AIM A: Rewrite the post on enterprise social technology, everything from "For a long time" down to "the biggest companies.", with "transportation costs" replaced by "shipping costs".

PASSAGE GIVEN:
June, 2011

  • June 29, 2011
  • There’s a huge difference between the enterprise world and the social media community.  While there are many signs of life on the social side, the rank and file global one thousand seem for the most part to be clueless.  That’s not an indictment, just a statement of fact and maybe opportunity.

    At the Enterprise 2.0 conference in Boston last week I got an eyeful of the reality.  It’s still very early in this market’s evolution.  The vendors are all lined up including the small innovators and the big companies looking to cash in by being fast followers.  But what’s missing is the numbers of interested companies ready to be saved by the new solutions, a.k.a. customers.  I haven’t witnessed the beginnings of a land rush for social technologies in the big companies that will ensure its success.

    Perhaps everyone is tired and cautious after witnessing in rapid succession the rollouts of enterprise ERP and CRM.  They were both large-scale infrastructure plays that were as necessary to modern business as they were painful to implement.  A few weeks back I posted an article comparing the growth in U.S. GDP and the rise of the information age.  From a baseline of $1.6 trillion in 1975 the GDP has steadily risen to over $14 trillion today.  Other regions of the world have seen similar expansions.

    If it’s not institutional memory holding the market back — and holding back may be too strong a phrase — it could be that people in the enterprise just don’t understand in sufficient numbers yet the only thing that counts.  Maybe too few people see a way for social technologies to help them make money.  The halls of the Enterprise 2.0 conference were not exactly jammed with pioneers and pilgrims trying to get wise.  But don’t get the wrong idea, the show was in a big place and it was well enough attended to call it a success.  All I am saying is that the stampede has not yet started.

    So what will it take for the avalanche to begin?

    For a long time I’ve been harping on the challenges all companies face in demographic changes and most importantly transportation costs.  As we discover that fuel price fluctuations will adversely affect business we might see greater adoption of social strategies in the biggest companies.

    But that’s asking a lot, here’s why.  Back in May, I was in Chicago for a speech and I noted the high cost of gasoline.  It was approaching five dollars and at the time people were mad about high prices all over the country.  Since then, prices have eased and in many places gas is a relative bargain at less than four dollars.  A few years ago three dollars and change didn’t seem like a bargain but it shows what you can accommodate.

    Now, this isn’t good news for a couple of reasons.  First, fuel prices mirror economic activity.  When prices are on the rise, it’s because demand is higher due to increased economic activity.  The reverse is also true but it can take many months for the effects to be fully realized as an economic downturn.  This latency is a big problem because it separates cause and effect in many people’s minds.  As fuel prices fall we reap a temporary gain and think that things are returning to normal but we may fail to notice the country simultaneously slip back into recession.  I am not forecasting this, but it’s on my mind.

     

    The second reason for concern is that fuels are transitioning from a cheap commodity to a scarce and expensive one.  Traditionally when this happens there’s a round of inflation and the market adjusts by bringing more supply to bear.  As I’ve written before, that’s not happening.  According to the IEA, global demand is about 90 million barrels per day (mbpd) and supply is 88 mbpd enough of a shortfall to cause the price tightness we see.  Instability in some regions is no help either.  Fuel is becoming more expensive in an absolute sense and that affects business from raw materials to travel.  In a situation where supply is limited a round of inflation will simply breed another round of inflation and in short order, stagnation.

Word and item position data:

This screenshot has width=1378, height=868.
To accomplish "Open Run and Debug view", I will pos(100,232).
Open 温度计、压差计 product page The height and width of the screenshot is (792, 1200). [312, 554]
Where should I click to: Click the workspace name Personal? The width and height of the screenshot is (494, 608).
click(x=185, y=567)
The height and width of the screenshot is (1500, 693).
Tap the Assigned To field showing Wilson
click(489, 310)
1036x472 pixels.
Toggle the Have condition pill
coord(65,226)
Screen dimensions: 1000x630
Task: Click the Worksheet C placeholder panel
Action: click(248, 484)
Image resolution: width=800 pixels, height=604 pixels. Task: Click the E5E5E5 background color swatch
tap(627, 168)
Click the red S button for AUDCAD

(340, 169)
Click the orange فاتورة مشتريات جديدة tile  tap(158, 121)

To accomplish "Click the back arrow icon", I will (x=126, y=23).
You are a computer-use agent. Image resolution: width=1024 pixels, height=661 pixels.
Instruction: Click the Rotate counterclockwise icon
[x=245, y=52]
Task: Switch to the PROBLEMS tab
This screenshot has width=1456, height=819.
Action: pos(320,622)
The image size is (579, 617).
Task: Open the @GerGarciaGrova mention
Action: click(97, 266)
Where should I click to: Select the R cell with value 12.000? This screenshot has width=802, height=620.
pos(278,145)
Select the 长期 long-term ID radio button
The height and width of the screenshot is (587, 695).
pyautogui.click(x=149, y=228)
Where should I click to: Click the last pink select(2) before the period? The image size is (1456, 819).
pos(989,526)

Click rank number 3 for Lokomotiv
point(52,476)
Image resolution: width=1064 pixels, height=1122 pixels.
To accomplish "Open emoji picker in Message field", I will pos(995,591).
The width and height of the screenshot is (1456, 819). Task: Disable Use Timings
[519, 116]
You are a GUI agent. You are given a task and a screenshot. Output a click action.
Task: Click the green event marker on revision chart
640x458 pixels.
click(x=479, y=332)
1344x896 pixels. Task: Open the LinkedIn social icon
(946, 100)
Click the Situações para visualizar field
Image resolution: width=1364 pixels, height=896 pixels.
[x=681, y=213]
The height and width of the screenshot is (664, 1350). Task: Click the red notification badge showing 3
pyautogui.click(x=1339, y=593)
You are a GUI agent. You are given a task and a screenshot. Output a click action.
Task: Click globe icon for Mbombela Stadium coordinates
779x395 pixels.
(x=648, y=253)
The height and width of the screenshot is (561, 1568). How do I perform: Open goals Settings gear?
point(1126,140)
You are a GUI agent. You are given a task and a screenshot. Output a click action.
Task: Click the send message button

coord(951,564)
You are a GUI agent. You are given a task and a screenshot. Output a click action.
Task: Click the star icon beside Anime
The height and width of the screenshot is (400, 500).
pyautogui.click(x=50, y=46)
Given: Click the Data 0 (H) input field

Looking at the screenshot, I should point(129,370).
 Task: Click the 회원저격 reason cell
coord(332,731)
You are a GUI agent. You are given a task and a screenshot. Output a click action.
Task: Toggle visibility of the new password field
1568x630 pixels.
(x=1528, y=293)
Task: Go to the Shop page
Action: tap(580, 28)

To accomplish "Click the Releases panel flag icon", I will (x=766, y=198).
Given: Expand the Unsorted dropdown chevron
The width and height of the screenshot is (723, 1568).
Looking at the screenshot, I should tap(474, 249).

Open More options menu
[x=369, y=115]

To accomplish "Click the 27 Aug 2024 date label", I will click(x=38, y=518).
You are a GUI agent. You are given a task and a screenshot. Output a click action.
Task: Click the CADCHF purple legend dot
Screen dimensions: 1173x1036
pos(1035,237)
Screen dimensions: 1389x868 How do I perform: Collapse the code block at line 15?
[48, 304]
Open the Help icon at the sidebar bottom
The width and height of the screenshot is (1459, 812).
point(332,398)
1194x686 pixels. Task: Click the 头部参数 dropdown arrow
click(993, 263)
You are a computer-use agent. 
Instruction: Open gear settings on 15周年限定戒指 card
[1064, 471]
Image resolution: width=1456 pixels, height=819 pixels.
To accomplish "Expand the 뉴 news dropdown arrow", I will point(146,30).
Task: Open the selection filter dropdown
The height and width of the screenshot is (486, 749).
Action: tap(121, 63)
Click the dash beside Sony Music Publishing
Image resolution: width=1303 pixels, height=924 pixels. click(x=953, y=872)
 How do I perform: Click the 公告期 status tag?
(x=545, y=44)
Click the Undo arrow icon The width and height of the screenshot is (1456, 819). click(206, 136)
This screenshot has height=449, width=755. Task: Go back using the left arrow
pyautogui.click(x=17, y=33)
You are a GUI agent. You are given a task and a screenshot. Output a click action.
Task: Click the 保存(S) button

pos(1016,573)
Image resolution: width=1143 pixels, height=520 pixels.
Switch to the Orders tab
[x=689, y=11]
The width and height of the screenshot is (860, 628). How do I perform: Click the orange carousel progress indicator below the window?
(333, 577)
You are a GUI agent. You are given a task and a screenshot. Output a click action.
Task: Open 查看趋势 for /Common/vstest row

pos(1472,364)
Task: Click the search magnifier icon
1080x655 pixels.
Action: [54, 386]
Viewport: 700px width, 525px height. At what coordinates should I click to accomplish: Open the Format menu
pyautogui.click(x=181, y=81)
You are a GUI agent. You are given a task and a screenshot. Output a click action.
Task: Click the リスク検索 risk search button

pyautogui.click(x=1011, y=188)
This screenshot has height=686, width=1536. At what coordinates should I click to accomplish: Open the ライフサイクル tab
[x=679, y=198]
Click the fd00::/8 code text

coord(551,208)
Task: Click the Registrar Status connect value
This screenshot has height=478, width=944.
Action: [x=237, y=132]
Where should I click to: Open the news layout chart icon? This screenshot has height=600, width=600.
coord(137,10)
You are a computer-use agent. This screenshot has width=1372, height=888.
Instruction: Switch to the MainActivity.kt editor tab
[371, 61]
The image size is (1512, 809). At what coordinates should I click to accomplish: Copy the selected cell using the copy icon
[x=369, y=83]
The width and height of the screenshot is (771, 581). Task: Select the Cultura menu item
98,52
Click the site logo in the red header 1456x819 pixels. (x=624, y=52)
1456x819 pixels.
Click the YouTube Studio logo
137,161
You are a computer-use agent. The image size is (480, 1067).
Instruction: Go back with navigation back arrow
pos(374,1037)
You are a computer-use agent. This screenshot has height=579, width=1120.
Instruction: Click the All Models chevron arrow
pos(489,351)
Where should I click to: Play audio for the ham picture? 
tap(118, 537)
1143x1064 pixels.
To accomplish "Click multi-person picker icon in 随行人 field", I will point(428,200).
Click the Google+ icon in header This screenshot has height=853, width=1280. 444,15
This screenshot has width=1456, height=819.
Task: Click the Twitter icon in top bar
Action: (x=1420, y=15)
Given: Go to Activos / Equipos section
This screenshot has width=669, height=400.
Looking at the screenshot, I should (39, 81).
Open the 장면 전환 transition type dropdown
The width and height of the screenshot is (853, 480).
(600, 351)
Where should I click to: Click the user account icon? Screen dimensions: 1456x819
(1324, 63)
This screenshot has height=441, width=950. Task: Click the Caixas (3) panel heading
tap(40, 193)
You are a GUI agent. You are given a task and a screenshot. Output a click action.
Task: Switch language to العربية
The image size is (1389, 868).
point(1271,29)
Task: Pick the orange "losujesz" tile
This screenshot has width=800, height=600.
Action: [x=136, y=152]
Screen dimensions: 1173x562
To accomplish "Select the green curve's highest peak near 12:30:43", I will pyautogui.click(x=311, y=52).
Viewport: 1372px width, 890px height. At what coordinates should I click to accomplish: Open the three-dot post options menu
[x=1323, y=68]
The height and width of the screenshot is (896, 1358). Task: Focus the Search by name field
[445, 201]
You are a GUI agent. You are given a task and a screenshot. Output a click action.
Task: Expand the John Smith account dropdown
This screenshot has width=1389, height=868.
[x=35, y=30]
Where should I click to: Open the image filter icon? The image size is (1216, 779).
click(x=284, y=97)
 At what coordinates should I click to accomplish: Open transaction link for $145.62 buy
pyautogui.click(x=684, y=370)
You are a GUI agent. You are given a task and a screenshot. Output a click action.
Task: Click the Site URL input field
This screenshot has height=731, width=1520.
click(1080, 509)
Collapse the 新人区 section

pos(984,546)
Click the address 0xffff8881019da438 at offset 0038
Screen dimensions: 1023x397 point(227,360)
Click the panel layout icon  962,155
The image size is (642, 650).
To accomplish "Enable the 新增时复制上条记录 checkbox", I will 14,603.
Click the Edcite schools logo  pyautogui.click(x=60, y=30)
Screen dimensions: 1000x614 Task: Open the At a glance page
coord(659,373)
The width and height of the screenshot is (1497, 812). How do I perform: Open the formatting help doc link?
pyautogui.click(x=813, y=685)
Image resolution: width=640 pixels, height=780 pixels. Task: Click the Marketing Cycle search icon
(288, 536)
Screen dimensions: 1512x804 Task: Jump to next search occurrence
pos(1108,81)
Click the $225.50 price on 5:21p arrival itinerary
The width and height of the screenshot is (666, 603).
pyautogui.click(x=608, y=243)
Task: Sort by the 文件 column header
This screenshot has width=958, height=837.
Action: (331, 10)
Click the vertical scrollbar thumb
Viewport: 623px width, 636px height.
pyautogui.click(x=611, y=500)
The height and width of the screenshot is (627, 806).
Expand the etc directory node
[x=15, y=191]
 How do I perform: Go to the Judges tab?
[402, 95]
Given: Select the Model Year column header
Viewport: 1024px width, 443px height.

AIM B: Return the records exactly, everything from the start of the records down to the line containing "Action: click(97, 266)", and nothing else.

EXERCISE SOLUTION A:
For a long time I’ve been harping on the challenges all companies face in demographic changes and most importantly shipping costs.  As we discover that fuel price fluctuations will adversely affect business we might see greater adoption of social strategies in the biggest companies.

EXERCISE SOLUTION B:
This screenshot has width=1378, height=868.
To accomplish "Open Run and Debug view", I will pos(100,232).
Open 温度计、压差计 product page The height and width of the screenshot is (792, 1200). [312, 554]
Where should I click to: Click the workspace name Personal? The width and height of the screenshot is (494, 608).
click(x=185, y=567)
The height and width of the screenshot is (1500, 693).
Tap the Assigned To field showing Wilson
click(489, 310)
1036x472 pixels.
Toggle the Have condition pill
coord(65,226)
Screen dimensions: 1000x630
Task: Click the Worksheet C placeholder panel
Action: click(248, 484)
Image resolution: width=800 pixels, height=604 pixels. Task: Click the E5E5E5 background color swatch
tap(627, 168)
Click the red S button for AUDCAD

(340, 169)
Click the orange فاتورة مشتريات جديدة tile  tap(158, 121)

To accomplish "Click the back arrow icon", I will (x=126, y=23).
You are a computer-use agent. Image resolution: width=1024 pixels, height=661 pixels.
Instruction: Click the Rotate counterclockwise icon
[x=245, y=52]
Task: Switch to the PROBLEMS tab
This screenshot has width=1456, height=819.
Action: pos(320,622)
The image size is (579, 617).
Task: Open the @GerGarciaGrova mention
Action: click(97, 266)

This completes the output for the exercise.